===== INFORMATION SUPPLIED =====

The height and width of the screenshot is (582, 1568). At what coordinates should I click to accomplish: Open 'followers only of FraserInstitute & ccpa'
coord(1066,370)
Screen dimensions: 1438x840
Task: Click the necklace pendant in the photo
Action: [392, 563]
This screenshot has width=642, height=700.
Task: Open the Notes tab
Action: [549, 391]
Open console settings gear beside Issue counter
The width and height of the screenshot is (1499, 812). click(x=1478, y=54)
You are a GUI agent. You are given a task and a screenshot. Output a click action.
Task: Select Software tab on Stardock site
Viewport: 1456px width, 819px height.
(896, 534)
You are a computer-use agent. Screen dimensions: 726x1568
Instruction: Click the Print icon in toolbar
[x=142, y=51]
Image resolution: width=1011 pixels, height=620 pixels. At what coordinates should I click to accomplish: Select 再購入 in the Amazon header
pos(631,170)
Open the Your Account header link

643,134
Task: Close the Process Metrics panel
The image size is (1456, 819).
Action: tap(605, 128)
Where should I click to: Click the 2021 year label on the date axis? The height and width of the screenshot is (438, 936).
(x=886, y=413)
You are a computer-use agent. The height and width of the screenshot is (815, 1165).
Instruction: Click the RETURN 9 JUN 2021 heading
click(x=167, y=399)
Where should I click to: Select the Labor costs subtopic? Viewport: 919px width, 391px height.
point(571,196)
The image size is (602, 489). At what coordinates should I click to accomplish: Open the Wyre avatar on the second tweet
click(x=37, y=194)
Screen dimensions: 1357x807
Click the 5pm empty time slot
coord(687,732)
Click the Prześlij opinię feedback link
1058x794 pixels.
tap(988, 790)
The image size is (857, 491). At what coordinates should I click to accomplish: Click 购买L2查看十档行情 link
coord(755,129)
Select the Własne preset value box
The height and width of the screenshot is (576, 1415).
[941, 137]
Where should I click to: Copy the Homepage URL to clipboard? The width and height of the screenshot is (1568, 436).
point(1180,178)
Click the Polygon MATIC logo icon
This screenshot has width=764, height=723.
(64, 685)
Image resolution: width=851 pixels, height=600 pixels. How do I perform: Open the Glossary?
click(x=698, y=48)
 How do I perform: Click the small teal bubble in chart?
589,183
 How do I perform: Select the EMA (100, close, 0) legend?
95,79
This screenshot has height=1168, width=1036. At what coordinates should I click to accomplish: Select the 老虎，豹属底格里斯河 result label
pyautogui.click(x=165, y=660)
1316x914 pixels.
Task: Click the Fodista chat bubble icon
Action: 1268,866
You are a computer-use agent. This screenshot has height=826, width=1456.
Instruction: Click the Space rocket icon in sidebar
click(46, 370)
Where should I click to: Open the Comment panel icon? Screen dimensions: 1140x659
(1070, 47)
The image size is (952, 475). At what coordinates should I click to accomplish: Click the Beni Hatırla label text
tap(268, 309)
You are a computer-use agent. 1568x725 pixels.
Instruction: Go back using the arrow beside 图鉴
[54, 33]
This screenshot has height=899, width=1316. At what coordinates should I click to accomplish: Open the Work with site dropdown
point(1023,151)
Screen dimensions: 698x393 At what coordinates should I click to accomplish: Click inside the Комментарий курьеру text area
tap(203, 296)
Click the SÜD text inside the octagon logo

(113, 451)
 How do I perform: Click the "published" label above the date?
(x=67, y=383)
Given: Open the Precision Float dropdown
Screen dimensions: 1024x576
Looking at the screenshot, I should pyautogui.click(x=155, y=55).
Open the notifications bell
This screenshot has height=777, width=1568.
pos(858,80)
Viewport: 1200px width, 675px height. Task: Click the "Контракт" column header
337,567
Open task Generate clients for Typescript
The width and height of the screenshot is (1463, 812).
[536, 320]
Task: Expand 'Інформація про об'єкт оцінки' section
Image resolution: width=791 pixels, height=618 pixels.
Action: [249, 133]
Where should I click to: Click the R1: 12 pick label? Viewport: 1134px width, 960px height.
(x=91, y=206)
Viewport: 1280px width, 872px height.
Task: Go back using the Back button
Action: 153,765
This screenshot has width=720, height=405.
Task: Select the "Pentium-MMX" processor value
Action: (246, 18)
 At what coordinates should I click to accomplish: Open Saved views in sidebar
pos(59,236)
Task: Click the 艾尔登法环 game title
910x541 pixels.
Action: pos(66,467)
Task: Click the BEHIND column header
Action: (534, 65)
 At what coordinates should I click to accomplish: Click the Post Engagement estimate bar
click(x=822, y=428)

=====

* _WHAT THIS TASK INVOLVES_
Copy out all of the material above word for word, keeping every line.

* _EXERCISE OUTPUT_
The height and width of the screenshot is (582, 1568). At what coordinates should I click to accomplish: Open 'followers only of FraserInstitute & ccpa'
coord(1066,370)
Screen dimensions: 1438x840
Task: Click the necklace pendant in the photo
Action: [392, 563]
This screenshot has width=642, height=700.
Task: Open the Notes tab
Action: [549, 391]
Open console settings gear beside Issue counter
The width and height of the screenshot is (1499, 812). click(x=1478, y=54)
You are a GUI agent. You are given a task and a screenshot. Output a click action.
Task: Select Software tab on Stardock site
Viewport: 1456px width, 819px height.
(896, 534)
You are a computer-use agent. Screen dimensions: 726x1568
Instruction: Click the Print icon in toolbar
[x=142, y=51]
Image resolution: width=1011 pixels, height=620 pixels. At what coordinates should I click to accomplish: Select 再購入 in the Amazon header
pos(631,170)
Open the Your Account header link

643,134
Task: Close the Process Metrics panel
The image size is (1456, 819).
Action: tap(605, 128)
Where should I click to: Click the 2021 year label on the date axis? The height and width of the screenshot is (438, 936).
(x=886, y=413)
You are a computer-use agent. The height and width of the screenshot is (815, 1165).
Instruction: Click the RETURN 9 JUN 2021 heading
click(x=167, y=399)
Where should I click to: Select the Labor costs subtopic? Viewport: 919px width, 391px height.
point(571,196)
The image size is (602, 489). At what coordinates should I click to accomplish: Open the Wyre avatar on the second tweet
click(x=37, y=194)
Screen dimensions: 1357x807
Click the 5pm empty time slot
coord(687,732)
Click the Prześlij opinię feedback link
1058x794 pixels.
tap(988, 790)
The image size is (857, 491). At what coordinates should I click to accomplish: Click 购买L2查看十档行情 link
coord(755,129)
Select the Własne preset value box
The height and width of the screenshot is (576, 1415).
[941, 137]
Where should I click to: Copy the Homepage URL to clipboard? The width and height of the screenshot is (1568, 436).
point(1180,178)
Click the Polygon MATIC logo icon
This screenshot has width=764, height=723.
(64, 685)
Image resolution: width=851 pixels, height=600 pixels. How do I perform: Open the Glossary?
click(x=698, y=48)
 How do I perform: Click the small teal bubble in chart?
589,183
 How do I perform: Select the EMA (100, close, 0) legend?
95,79
This screenshot has height=1168, width=1036. At what coordinates should I click to accomplish: Select the 老虎，豹属底格里斯河 result label
pyautogui.click(x=165, y=660)
1316x914 pixels.
Task: Click the Fodista chat bubble icon
Action: 1268,866
You are a computer-use agent. This screenshot has height=826, width=1456.
Instruction: Click the Space rocket icon in sidebar
click(46, 370)
Where should I click to: Open the Comment panel icon? Screen dimensions: 1140x659
(1070, 47)
The image size is (952, 475). At what coordinates should I click to accomplish: Click the Beni Hatırla label text
tap(268, 309)
You are a computer-use agent. 1568x725 pixels.
Instruction: Go back using the arrow beside 图鉴
[54, 33]
This screenshot has height=899, width=1316. At what coordinates should I click to accomplish: Open the Work with site dropdown
point(1023,151)
Screen dimensions: 698x393 At what coordinates should I click to accomplish: Click inside the Комментарий курьеру text area
tap(203, 296)
Click the SÜD text inside the octagon logo

(113, 451)
 How do I perform: Click the "published" label above the date?
(x=67, y=383)
Given: Open the Precision Float dropdown
Screen dimensions: 1024x576
Looking at the screenshot, I should pyautogui.click(x=155, y=55).
Open the notifications bell
This screenshot has height=777, width=1568.
pos(858,80)
Viewport: 1200px width, 675px height. Task: Click the "Контракт" column header
337,567
Open task Generate clients for Typescript
The width and height of the screenshot is (1463, 812).
[536, 320]
Task: Expand 'Інформація про об'єкт оцінки' section
Image resolution: width=791 pixels, height=618 pixels.
Action: [249, 133]
Where should I click to: Click the R1: 12 pick label? Viewport: 1134px width, 960px height.
(x=91, y=206)
Viewport: 1280px width, 872px height.
Task: Go back using the Back button
Action: 153,765
This screenshot has width=720, height=405.
Task: Select the "Pentium-MMX" processor value
Action: (246, 18)
 At what coordinates should I click to accomplish: Open Saved views in sidebar
pos(59,236)
Task: Click the 艾尔登法环 game title
910x541 pixels.
Action: pos(66,467)
Task: Click the BEHIND column header
Action: (534, 65)
 At what coordinates should I click to accomplish: Click the Post Engagement estimate bar
click(x=822, y=428)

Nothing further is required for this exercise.